Data items
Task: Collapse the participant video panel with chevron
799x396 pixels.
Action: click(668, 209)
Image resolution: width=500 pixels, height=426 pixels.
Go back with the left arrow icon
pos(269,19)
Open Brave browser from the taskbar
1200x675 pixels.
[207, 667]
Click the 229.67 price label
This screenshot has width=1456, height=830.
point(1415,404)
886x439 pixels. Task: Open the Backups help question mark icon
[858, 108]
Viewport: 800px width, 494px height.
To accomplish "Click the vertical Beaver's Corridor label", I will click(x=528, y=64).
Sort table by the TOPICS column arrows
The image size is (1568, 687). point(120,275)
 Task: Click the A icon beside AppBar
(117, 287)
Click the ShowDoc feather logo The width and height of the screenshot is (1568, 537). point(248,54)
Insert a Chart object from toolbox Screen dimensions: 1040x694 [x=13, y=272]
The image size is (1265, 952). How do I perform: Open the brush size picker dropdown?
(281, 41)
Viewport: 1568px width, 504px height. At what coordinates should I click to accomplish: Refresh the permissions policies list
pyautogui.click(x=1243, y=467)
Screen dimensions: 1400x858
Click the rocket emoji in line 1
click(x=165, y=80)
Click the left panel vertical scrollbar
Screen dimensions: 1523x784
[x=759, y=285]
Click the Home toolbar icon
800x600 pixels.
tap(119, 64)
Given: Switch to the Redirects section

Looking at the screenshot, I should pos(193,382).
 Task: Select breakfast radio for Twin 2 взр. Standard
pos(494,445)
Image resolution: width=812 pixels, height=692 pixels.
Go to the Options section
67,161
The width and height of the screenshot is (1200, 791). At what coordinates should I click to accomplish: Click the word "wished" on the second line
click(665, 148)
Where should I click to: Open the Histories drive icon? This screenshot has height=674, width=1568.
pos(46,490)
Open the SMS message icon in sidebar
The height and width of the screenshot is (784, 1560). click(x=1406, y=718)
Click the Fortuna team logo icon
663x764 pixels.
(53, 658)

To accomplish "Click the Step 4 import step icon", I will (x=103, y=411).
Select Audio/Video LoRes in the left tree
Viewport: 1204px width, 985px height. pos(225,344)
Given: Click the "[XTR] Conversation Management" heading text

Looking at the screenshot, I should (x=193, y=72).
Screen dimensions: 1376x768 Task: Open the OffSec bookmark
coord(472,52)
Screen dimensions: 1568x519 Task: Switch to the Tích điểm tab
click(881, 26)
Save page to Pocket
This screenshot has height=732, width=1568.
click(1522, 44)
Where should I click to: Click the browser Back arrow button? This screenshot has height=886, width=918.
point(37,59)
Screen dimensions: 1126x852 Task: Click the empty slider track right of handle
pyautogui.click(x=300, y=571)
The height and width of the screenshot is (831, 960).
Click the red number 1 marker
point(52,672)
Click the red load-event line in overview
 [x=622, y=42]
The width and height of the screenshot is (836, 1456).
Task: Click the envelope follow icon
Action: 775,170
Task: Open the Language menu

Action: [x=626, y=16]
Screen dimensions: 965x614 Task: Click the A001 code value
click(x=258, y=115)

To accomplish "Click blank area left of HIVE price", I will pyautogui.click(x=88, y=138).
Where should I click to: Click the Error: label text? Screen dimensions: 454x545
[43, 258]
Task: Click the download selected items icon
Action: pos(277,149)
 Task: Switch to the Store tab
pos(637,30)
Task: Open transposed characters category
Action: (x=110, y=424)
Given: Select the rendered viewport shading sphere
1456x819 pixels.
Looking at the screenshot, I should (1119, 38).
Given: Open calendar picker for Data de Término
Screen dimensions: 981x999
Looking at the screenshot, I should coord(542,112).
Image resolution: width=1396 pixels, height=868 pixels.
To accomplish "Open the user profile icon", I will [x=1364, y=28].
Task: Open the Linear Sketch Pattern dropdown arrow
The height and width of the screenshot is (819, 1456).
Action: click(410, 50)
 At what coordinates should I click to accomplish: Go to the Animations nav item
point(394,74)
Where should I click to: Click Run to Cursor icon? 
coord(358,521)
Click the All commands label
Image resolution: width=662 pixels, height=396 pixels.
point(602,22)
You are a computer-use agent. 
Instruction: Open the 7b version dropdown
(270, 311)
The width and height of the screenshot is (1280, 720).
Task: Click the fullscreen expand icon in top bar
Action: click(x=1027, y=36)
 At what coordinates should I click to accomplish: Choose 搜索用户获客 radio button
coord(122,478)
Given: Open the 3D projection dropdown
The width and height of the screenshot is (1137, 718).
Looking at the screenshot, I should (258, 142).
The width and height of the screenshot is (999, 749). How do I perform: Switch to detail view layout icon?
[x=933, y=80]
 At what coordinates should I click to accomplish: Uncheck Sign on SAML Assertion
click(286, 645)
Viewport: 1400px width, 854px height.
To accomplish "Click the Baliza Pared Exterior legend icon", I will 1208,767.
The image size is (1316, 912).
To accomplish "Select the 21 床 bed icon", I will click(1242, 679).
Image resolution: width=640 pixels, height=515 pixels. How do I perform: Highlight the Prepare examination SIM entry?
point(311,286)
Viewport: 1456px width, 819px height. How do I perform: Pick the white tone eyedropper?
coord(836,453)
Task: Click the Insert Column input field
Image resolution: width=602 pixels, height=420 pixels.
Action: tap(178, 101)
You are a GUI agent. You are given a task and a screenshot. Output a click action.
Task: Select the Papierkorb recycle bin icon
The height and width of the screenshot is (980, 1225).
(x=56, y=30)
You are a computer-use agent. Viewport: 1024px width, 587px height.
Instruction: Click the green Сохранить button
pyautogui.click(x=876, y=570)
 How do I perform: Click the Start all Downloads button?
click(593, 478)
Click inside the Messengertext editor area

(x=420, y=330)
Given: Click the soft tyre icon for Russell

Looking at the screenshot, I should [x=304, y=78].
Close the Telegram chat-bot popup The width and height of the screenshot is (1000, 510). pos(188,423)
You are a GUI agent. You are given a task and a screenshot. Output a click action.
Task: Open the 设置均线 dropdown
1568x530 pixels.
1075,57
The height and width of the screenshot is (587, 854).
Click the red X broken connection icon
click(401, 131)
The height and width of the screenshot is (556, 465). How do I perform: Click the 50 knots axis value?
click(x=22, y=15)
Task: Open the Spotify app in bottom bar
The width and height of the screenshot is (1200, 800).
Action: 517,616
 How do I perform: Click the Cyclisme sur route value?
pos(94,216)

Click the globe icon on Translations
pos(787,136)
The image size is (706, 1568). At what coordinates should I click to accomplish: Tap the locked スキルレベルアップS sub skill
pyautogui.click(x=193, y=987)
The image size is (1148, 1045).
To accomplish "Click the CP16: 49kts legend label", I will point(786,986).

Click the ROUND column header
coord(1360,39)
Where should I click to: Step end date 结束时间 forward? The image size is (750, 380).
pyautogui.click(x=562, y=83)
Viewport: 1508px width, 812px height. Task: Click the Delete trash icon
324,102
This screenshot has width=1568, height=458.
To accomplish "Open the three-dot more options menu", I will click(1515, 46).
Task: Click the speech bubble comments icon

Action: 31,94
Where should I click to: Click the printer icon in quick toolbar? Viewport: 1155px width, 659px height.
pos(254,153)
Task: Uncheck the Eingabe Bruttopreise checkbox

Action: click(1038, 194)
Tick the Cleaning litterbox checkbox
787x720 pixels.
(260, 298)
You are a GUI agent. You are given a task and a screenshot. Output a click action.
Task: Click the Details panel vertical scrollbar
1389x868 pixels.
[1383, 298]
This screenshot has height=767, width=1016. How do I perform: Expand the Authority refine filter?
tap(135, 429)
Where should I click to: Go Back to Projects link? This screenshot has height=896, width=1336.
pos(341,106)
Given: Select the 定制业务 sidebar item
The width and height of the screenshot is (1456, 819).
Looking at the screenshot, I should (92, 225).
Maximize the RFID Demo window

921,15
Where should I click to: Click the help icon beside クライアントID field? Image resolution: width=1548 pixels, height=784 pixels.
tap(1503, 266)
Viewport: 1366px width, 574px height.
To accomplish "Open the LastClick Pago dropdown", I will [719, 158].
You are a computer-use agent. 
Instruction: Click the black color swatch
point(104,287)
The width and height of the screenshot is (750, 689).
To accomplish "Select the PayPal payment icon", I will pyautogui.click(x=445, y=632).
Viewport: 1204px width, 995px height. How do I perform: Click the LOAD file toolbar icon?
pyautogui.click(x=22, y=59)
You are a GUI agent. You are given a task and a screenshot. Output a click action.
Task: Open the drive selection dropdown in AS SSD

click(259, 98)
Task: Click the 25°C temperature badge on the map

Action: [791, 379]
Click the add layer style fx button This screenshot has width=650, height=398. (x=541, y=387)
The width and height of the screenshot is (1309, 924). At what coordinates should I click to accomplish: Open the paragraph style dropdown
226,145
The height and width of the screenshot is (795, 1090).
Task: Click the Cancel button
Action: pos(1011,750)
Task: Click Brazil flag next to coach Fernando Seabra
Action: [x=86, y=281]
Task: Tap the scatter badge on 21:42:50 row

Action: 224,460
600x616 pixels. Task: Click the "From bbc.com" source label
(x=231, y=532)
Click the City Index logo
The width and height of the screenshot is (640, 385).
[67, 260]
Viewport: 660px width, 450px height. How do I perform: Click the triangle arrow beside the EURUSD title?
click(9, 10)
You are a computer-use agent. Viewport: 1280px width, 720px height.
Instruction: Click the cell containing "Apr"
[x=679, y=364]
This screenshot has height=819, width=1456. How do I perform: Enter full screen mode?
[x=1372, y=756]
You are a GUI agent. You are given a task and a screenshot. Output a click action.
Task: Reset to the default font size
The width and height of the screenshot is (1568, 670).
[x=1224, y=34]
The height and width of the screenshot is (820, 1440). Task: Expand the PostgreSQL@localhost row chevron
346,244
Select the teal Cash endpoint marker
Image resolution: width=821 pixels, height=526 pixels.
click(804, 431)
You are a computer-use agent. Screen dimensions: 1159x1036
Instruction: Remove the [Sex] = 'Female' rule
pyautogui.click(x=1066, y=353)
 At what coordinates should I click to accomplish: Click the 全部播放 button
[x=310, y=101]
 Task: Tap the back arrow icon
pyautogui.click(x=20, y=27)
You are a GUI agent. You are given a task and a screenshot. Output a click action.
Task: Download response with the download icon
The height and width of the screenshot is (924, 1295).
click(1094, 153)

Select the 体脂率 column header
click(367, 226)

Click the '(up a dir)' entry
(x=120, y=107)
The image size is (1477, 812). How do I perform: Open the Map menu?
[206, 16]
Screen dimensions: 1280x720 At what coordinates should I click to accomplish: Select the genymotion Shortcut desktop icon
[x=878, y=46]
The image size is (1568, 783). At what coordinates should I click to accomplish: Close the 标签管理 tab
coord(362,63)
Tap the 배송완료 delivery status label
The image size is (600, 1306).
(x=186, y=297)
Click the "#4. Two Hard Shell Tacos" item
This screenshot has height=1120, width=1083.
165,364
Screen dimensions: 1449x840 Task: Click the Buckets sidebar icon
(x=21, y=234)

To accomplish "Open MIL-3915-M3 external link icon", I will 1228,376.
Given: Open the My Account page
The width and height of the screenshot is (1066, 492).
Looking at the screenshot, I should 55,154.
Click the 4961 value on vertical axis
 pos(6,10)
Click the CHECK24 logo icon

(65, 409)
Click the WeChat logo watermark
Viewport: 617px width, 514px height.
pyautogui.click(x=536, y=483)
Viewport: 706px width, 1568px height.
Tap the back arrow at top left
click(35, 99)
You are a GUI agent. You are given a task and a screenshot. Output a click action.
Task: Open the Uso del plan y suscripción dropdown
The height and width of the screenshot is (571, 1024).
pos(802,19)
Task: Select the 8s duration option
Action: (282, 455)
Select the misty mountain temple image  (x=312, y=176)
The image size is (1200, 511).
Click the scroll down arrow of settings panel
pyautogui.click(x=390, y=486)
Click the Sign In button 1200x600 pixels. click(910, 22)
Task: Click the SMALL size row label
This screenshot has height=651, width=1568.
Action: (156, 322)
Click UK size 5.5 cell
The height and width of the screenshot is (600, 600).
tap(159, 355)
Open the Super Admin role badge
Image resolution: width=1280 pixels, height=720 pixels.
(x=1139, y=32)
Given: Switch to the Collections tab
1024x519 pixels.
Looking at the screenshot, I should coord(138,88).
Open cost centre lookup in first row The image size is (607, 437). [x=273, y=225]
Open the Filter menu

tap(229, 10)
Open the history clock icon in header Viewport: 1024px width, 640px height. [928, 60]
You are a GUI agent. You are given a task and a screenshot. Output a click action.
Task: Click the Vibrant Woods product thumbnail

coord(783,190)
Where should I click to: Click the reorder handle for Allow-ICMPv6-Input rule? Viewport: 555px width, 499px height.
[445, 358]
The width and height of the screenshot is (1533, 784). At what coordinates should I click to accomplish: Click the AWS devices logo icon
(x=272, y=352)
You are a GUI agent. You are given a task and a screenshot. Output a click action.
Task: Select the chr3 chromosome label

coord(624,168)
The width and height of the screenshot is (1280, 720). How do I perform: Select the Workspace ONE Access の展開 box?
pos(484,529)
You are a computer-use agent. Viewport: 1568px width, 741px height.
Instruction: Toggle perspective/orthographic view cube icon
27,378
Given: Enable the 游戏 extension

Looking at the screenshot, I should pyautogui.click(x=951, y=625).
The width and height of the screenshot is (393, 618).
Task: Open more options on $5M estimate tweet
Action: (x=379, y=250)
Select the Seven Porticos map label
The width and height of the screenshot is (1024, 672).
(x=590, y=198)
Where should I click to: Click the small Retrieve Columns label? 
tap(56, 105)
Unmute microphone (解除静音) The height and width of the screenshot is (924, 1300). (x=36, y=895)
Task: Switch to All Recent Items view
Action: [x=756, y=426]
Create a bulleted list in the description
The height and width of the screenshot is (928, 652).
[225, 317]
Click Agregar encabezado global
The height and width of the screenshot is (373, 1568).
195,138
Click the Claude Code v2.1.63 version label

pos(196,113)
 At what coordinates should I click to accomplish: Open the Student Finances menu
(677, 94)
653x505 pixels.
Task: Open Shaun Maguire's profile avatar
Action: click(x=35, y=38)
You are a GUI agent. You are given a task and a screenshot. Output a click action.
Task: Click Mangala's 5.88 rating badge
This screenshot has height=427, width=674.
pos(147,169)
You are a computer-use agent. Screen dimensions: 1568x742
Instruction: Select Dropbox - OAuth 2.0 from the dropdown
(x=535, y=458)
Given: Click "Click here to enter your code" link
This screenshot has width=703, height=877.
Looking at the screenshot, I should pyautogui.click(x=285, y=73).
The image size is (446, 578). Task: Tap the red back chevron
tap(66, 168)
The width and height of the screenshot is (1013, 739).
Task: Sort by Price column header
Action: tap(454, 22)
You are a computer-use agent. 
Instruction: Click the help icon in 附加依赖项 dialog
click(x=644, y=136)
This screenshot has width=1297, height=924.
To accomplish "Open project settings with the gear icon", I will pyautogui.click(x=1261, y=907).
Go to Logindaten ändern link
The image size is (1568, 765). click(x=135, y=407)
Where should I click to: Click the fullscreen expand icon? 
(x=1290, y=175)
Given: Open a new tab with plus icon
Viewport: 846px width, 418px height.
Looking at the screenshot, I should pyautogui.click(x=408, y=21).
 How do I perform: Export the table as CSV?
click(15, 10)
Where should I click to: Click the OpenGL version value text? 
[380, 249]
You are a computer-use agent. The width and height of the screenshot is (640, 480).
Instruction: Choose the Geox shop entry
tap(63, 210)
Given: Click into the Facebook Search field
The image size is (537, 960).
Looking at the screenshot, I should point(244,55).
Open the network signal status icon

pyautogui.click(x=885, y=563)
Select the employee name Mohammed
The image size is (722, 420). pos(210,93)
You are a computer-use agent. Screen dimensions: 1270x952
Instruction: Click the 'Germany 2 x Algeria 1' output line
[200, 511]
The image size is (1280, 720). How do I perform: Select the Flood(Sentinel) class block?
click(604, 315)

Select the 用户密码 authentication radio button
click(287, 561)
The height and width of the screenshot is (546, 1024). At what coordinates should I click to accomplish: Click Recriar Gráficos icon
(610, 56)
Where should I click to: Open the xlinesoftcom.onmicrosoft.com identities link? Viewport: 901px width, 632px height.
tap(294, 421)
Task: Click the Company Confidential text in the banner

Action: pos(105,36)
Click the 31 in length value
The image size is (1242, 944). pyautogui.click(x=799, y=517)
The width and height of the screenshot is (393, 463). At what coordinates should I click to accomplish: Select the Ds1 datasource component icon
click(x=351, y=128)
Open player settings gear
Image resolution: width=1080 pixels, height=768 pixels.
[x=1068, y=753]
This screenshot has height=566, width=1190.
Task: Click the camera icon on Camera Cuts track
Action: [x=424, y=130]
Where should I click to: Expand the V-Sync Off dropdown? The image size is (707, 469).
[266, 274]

What the task requires | Please turn the rows above, starting at the line that contains "The width and height of the screenshot is (393, 463)." and ending at the last row, into a JSON list of strings with one string per line, leaving out any blank lines.

Exercise response |
[
  "The width and height of the screenshot is (393, 463). At what coordinates should I click to accomplish: Select the Ds1 datasource component icon",
  "click(x=351, y=128)",
  "Open player settings gear",
  "Image resolution: width=1080 pixels, height=768 pixels.",
  "[x=1068, y=753]",
  "This screenshot has height=566, width=1190.",
  "Task: Click the camera icon on Camera Cuts track",
  "Action: [x=424, y=130]",
  "Where should I click to: Expand the V-Sync Off dropdown? The image size is (707, 469).",
  "[266, 274]"
]